At the start of summer, when my family decided they wanted a reset, I was in a good position to up my game. Instead of strict veganism, my wife, who is a professional chef, recommended we go with vegan plus seafood and egg whites for protein. Fresh seafood, which is so plentiful in New England in the summer, would provide a good source of omega-3 fatty acids. And we would pack our plates with lots of fresh veggies while also working in tofu, chickpeas, and other plant-based proteins (so we didn’t overdo it on seafood and run the risk of mercury poisoning).

My three daughters and I signed on, though each of us fine-tuned the diet to suit our particular needs and interests. Although we all reduced our intake of added sugar and processed carbs simply as a byproduct of eating healthier food, I have paid more attention to that than they have. In contrast, they’ve paid more attention to avoiding meat and dairy, while I swap in eggs for egg whites from time to time and occasionally eat meat. In general, though, we’re all trying to be more mindful of what we put into our mouths.

Despite my determination to reduce sugar, I’ll take the real stuff over any of those sugar substitutes that may someday evoke the same what-were-we-thinking response that a can of saccharin-dense Tab now does. (Fun fact: I lost a day of vacation and an absurd amount of money this summer sitting in a Cape Cod animal hospital after our dog got into a bag of full-calorie Godiva truffles made with the sugar substitute xylitol, which is toxic to dogs.)

What have I been eating? For breakfast, I generally have either an egg white omelet or a piece of toasted sprouted-grain bread with a banana and some Teddie chunky natural peanut butter. For lunch, I’ll have a big salad with some kind of protein or dust off my father’s recipe for a great Lebanese lentil dish called mujadara. For dinner, I’ve been motivated to experiment more in the kitchen, producing some tasty dishes like scallops with cilantro and grilled asparagus or clams with peppers and whole wheat linguini.

After a couple of months on this diet, we’ve all been pretty happy with the results. (I don’t weigh myself often, but the last time I did, I had dropped about a dozen pounds since the start of the year.) Most important, we all feel healthier.

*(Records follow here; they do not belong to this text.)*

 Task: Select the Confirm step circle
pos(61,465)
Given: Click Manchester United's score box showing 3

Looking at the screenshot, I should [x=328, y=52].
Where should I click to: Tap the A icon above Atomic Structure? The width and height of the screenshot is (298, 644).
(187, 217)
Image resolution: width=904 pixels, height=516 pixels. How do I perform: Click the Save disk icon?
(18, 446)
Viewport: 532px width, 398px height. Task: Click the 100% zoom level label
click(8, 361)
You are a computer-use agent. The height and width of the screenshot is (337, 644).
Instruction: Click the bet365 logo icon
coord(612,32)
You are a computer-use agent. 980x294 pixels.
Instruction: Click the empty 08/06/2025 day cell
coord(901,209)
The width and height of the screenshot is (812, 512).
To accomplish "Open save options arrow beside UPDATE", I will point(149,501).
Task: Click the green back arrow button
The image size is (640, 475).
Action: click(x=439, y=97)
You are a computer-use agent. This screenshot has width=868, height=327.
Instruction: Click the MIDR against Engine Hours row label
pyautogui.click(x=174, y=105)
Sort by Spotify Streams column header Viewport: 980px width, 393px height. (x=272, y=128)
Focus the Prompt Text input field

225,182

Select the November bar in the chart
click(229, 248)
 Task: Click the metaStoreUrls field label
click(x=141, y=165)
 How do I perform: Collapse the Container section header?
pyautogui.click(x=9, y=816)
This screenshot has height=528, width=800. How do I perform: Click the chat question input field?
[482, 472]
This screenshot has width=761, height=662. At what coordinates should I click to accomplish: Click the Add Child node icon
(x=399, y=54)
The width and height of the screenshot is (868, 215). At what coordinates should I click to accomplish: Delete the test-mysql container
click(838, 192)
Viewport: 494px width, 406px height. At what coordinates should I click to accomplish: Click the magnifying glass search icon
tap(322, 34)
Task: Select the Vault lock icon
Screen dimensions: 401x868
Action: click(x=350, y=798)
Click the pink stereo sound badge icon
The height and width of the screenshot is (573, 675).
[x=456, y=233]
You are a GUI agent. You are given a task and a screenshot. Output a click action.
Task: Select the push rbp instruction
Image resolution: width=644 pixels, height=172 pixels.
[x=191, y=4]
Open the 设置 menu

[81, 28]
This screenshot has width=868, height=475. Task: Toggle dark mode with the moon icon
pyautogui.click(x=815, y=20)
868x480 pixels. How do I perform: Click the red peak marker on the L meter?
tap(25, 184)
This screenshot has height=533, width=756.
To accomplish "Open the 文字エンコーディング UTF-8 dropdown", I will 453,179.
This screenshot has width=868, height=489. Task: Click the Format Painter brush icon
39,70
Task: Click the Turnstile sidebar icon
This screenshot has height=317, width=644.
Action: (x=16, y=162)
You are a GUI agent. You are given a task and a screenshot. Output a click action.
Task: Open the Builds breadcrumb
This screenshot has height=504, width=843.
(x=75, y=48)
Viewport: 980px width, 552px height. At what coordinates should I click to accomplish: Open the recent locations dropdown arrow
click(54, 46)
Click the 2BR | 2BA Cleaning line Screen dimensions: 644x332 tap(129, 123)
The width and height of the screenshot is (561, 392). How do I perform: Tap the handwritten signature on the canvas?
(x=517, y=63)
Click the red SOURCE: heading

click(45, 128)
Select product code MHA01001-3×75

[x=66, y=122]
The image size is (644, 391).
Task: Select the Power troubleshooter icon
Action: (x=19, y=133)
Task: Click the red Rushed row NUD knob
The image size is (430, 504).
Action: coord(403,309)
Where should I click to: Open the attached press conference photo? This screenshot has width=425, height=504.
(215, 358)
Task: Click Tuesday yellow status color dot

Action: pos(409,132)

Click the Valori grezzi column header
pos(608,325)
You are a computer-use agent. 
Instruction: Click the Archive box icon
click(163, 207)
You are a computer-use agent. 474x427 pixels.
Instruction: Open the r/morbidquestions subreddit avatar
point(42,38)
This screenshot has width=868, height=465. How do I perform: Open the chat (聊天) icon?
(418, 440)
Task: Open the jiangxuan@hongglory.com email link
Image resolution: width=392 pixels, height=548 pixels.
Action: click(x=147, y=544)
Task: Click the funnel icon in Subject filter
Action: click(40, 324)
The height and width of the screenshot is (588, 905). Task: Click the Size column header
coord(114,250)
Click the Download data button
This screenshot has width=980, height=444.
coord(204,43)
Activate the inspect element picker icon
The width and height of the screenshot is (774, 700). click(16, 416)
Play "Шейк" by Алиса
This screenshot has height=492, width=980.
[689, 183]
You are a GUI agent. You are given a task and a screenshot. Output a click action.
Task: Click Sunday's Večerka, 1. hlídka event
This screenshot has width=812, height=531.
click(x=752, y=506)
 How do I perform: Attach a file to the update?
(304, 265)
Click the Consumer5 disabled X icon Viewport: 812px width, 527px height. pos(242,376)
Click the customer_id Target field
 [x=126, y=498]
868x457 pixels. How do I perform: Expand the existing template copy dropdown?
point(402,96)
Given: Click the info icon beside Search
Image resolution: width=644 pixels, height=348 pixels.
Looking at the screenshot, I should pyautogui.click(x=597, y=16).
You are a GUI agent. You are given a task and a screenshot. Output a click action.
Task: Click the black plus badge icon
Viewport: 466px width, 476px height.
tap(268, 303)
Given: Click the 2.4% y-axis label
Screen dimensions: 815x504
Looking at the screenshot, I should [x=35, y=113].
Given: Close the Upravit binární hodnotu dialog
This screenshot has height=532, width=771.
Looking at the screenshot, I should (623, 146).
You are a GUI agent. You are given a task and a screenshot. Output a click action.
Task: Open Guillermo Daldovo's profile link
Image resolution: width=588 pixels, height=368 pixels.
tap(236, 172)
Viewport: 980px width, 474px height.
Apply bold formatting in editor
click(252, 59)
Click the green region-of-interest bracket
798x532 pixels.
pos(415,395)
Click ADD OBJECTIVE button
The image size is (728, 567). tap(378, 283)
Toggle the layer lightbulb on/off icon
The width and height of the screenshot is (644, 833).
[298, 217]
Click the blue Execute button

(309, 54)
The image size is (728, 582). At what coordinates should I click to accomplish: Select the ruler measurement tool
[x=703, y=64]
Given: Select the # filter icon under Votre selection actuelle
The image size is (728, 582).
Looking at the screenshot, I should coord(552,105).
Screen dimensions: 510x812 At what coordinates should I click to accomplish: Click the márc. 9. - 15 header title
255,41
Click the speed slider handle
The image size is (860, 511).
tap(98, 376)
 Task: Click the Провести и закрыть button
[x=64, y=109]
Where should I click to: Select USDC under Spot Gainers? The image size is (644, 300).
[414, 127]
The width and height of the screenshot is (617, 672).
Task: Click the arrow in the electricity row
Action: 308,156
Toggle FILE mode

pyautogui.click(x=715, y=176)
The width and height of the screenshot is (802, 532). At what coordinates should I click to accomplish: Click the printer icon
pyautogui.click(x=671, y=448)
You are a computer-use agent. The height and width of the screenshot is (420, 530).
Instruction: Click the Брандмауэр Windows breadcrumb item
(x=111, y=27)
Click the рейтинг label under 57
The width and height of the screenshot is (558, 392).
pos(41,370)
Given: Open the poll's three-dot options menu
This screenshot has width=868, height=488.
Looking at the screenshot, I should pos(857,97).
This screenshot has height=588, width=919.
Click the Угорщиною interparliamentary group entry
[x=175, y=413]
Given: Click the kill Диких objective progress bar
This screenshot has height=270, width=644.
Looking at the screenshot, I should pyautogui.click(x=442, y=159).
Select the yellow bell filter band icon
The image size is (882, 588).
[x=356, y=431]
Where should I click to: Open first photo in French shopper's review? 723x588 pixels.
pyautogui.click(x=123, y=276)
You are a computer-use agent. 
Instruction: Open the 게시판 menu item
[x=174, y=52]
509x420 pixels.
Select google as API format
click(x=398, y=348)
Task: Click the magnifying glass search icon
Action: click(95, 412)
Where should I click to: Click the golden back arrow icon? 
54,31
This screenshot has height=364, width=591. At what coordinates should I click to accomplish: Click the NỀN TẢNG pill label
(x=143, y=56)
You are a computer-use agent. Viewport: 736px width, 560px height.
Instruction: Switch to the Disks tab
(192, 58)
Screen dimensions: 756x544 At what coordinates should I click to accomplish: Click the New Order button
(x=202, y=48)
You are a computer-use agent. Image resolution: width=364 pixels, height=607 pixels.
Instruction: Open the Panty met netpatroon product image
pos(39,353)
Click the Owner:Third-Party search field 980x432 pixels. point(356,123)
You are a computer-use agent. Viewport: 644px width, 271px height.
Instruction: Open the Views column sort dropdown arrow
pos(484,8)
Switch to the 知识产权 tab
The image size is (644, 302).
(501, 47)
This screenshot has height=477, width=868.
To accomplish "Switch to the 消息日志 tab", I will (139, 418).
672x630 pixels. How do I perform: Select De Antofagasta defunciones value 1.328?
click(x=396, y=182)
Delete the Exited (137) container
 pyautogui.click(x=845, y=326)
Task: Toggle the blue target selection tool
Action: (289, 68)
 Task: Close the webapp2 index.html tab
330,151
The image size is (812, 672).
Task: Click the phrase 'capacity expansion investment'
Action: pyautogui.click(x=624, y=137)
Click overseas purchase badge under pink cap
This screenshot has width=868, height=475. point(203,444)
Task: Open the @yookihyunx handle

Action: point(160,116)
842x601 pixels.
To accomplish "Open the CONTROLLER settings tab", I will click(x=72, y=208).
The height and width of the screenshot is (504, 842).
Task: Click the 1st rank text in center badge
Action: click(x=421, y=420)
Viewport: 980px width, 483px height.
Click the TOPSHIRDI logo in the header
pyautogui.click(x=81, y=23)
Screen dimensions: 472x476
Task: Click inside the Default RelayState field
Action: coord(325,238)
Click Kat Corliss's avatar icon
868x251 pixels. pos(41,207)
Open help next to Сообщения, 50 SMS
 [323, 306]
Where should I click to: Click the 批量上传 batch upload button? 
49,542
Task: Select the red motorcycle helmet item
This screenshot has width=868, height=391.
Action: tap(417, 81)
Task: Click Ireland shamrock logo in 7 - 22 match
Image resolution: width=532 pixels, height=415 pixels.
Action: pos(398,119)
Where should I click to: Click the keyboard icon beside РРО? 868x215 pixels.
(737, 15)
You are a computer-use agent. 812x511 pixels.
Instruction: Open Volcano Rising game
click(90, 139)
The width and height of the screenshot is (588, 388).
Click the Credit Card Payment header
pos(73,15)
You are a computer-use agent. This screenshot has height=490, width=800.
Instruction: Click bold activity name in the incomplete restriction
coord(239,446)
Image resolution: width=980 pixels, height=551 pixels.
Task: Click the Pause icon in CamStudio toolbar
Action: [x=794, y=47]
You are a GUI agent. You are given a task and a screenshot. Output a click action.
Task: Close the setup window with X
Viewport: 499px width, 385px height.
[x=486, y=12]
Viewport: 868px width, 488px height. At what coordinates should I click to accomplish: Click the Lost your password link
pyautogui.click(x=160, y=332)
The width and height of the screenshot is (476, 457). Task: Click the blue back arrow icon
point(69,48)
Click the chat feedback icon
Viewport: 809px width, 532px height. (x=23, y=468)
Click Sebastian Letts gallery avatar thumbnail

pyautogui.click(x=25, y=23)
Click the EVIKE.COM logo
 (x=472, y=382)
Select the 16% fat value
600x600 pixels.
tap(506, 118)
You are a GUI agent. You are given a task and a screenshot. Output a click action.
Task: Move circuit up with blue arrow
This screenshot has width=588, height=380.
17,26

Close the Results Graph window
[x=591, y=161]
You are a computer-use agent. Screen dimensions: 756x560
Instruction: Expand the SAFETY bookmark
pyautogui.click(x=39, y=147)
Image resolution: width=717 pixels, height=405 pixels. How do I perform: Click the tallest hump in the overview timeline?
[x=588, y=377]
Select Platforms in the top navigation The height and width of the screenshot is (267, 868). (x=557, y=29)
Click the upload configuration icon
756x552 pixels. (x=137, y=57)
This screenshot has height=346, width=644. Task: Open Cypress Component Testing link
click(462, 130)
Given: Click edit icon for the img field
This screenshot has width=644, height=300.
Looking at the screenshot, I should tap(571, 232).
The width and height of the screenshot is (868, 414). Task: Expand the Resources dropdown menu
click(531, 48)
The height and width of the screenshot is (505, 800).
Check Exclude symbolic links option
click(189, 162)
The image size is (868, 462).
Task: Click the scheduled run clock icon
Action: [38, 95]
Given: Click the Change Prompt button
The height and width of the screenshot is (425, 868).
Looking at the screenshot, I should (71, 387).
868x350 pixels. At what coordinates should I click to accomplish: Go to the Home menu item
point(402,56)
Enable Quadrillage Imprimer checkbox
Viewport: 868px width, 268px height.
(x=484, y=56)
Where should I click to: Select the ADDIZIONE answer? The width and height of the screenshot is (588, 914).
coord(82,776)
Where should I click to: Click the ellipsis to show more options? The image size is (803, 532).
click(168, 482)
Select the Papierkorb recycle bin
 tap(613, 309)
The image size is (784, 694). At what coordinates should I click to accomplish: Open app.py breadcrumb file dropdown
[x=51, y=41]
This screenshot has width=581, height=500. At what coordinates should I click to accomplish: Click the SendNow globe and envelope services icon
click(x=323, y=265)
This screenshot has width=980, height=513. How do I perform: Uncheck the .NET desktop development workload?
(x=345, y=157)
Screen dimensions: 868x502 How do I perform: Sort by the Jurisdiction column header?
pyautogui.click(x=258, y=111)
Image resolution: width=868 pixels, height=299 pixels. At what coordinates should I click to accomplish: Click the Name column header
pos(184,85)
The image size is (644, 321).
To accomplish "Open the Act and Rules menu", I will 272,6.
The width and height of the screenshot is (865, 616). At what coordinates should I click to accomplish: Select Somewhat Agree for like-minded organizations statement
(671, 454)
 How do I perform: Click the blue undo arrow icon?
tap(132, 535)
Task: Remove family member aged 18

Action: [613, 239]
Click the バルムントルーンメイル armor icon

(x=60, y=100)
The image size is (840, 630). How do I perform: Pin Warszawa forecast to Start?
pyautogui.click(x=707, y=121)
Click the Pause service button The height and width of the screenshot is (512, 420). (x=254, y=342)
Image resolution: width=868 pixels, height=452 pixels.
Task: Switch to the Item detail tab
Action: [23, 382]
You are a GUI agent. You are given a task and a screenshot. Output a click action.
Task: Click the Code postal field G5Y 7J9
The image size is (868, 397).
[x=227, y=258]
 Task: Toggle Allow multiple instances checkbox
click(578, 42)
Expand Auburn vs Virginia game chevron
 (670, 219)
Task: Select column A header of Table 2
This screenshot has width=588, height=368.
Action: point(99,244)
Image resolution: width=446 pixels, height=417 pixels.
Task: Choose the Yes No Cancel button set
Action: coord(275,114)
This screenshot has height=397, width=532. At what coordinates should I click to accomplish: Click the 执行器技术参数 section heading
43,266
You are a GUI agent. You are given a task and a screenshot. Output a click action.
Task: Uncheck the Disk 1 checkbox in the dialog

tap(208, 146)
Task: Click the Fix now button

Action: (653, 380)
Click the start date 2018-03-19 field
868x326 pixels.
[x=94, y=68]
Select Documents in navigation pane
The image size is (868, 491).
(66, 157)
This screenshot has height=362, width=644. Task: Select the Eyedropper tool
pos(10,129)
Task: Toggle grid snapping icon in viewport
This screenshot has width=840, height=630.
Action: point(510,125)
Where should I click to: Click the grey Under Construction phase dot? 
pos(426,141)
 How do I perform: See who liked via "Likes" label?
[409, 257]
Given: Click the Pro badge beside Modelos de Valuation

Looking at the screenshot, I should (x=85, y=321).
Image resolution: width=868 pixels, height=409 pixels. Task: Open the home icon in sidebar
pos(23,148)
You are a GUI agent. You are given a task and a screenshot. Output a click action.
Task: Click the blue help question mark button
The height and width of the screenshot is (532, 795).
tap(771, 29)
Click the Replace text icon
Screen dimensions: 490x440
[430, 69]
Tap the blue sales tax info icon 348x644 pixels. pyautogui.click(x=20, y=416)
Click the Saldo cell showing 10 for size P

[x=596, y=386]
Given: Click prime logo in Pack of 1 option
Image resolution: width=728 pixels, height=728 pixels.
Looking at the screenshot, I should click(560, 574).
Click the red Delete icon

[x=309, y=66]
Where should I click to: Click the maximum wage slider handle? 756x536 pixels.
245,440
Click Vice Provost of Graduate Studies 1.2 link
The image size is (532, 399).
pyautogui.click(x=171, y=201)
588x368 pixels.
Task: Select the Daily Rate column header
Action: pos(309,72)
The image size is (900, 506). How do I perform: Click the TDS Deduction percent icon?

What makes me most hopeful is that, for three reasons, it feels more sustainable than other diets. First, it offers enough variety to keep it from becoming boring and enough flexibility to allow each of us to tailor it as we see fit. Second, we’ve made changes to our kitchen and pantry to make it easier for us to make good decisions consistently. When you open our fridge, you now find a tower of Tupperware (which we continually replenish) containing a host of prepped fresh veggies, so we can quickly and easily make a tasty salad — and baby carrots and cut cukes to dip into hummus or salsa rather than using chips. When you open our cupboard, the boxes of crackers and sleeves of cookies have been pushed to the back, fronted by mason jars containing a variety of nuts. We try to keep plenty of avocados on hand — cut one in half, sprinkle some Everything Bagel seasoning over it, and you’ve got a delicious snack. Finally, this diet feels sustainable because we have deliberately set a low bar for special occasions. Is it a holiday or someone’s birthday? Are we on a trip or is a friend visiting from out of town? Or are we just out to eat at a favorite restaurant? If so, everyone is entitled to a hall pass — meats, sweets, whatever you choose. And so far those allowances haven’t derailed any of us from sticking with the program at home.

By embracing the concept of minimum deprivation for maximum benefit, and by building in levers that allow us to celebrate without guilt, I hope we’ll be able to turn this diet into a lifestyle. But the truth is, I have no idea if we’ll be able to stick with it — or if what worked for my family this summer will work for yours.

One of the problems with diets is that there are too many dry drunks around — people who found a way to drop some weight and now want to force everyone else to see the light. To anyone who lectures you with certitude, instead of humility, about what you should be eating, I would invoke the unforgettable words of Freelee the Banana Girl: “Get the [expletive] out of here.”